İsrail, Türkiye Cumhuriyetini fazla ciddiye almıyor ve Mavi Marmara için özür dilemeye yanaşmıyor. İsrail, Türkiye Cumhuriyetinin ümüğünün ABD ve Yahudiler tarafından sıkıldığını bildiği için özür dilemeye yanaşmıyor. Gerçek maalesef budur.
Türkiye Cumhuriyeti ve onun sözde muhafazakâr hükümeti, Allah Resûlünden beri Müslümanların stratejisi olan “Ortadoğuda İsrail’e yer yoktur!” anlayışında olmadığından, İsrail için bir tehdit oluşturmaz. Buna “one minute”ci Tayyip Erdoğan da, Abdullah Gül de, Ahmet Davudoğlu da dâhildir. Bu kişiler İsrail’i ve Yahudileri sevmezler ama Allah Resûlünün buyruğunu da “reel-politik” bulmazlar. Biz, “hemen İsrail’i yok edin” demiyoruz ama adım adım olsa da siyasetimiz Ortadoğu’da bir çıbanbaşı ve İslâm âlemine saplanan bir hançer olan İsrail’in o bölgeden çıkarılması olmalıdır; bu hususta siyaset, strateji ve taktik sahibi olunmasıdır. Bu stratejiyi gerçekleştirmek hangi Selahattin Eyyubî’ye, hangi Kumandan’a nasip olur, inşallah yakında görürüz. Ama şu bir gerçek ki, boğazına kadar ABD sömürgesi olan, 100’den fazla ABD üssüne yataklık eden ve AB kapılarında yalaka bir ülkenin İsrail’e ciddi bir mânâda tehdit olamayacağı açık. Demek ki önce kendi içimizde kurtuluşa ermemiz lazım ki, çevremize faydamız olsun. Önce Batı ve ABD boyunduruğundan kurtulmalıyız.
Şunu açık yüreklilikle söylüyorum: Şu an Türkiye İsrail için Suriye kadar bile tehdit değildir. Bu sözümde hiç abartı yoktur. Bugün Amerika, Türkiye’deki rejimin yıkılması için operasyon düzenliyor mu?
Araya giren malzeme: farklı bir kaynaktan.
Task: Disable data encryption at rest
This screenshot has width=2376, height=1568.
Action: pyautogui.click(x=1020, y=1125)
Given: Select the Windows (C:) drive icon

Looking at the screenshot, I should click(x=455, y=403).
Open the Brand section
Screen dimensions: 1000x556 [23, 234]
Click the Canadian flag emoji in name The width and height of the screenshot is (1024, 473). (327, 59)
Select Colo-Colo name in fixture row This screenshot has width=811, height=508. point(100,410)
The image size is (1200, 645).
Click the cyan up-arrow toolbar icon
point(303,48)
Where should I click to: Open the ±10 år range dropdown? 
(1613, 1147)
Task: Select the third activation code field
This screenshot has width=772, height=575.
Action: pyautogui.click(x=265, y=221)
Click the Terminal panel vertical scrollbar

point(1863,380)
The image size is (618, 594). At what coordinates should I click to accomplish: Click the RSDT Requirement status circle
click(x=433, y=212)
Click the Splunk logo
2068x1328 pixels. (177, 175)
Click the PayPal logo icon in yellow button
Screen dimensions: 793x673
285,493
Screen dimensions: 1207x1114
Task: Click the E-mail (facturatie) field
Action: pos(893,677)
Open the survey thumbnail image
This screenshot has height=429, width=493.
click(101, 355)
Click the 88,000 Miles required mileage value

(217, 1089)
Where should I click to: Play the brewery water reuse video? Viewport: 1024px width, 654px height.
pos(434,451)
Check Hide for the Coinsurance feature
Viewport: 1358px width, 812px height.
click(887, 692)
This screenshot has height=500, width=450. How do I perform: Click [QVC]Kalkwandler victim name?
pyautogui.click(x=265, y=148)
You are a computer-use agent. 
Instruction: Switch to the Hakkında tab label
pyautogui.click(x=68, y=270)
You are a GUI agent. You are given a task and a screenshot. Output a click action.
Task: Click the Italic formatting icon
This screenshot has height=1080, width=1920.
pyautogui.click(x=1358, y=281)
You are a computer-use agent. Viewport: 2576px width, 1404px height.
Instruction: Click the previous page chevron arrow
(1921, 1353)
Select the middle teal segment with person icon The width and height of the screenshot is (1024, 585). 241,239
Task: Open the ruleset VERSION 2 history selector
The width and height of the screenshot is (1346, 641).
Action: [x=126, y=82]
Hayır!.. Bugün Suriye’de Amerikan üssü yokken Türkiye’de var mı? Evet!.. Bu iki sorunun cevapları yer değiştirmeden iddiamdan vazgeçmem.
“İsrail bizi ciddiye almıyor” dedik; çünkü Türkiye ABD’nin kontrolünde ve fazla ileriye gidemez. Zaten Türkiye’nin İsrail’e karşı duracak ne siyasî, ne askerî, ne de ekonomik gücü vardır. En mühimi Türkiye’nin Batıcı rejimi, İsrail’i bölgeden çıkarmak isteyen bir anlayış ve siyasete sahip değildir. Zaten Tayyip Erdoğan da hemen “biz antisemitist değiliz!” der. Kardeşim bırak antisemitistliği, sen Ortadoğu’da İsrail diye bir çıbanbaşının varlığına razı mısın, değil misin, onu söyle? Eğer razı değilsen buna karşı sürekli bir duruşun var mı, onu söyle?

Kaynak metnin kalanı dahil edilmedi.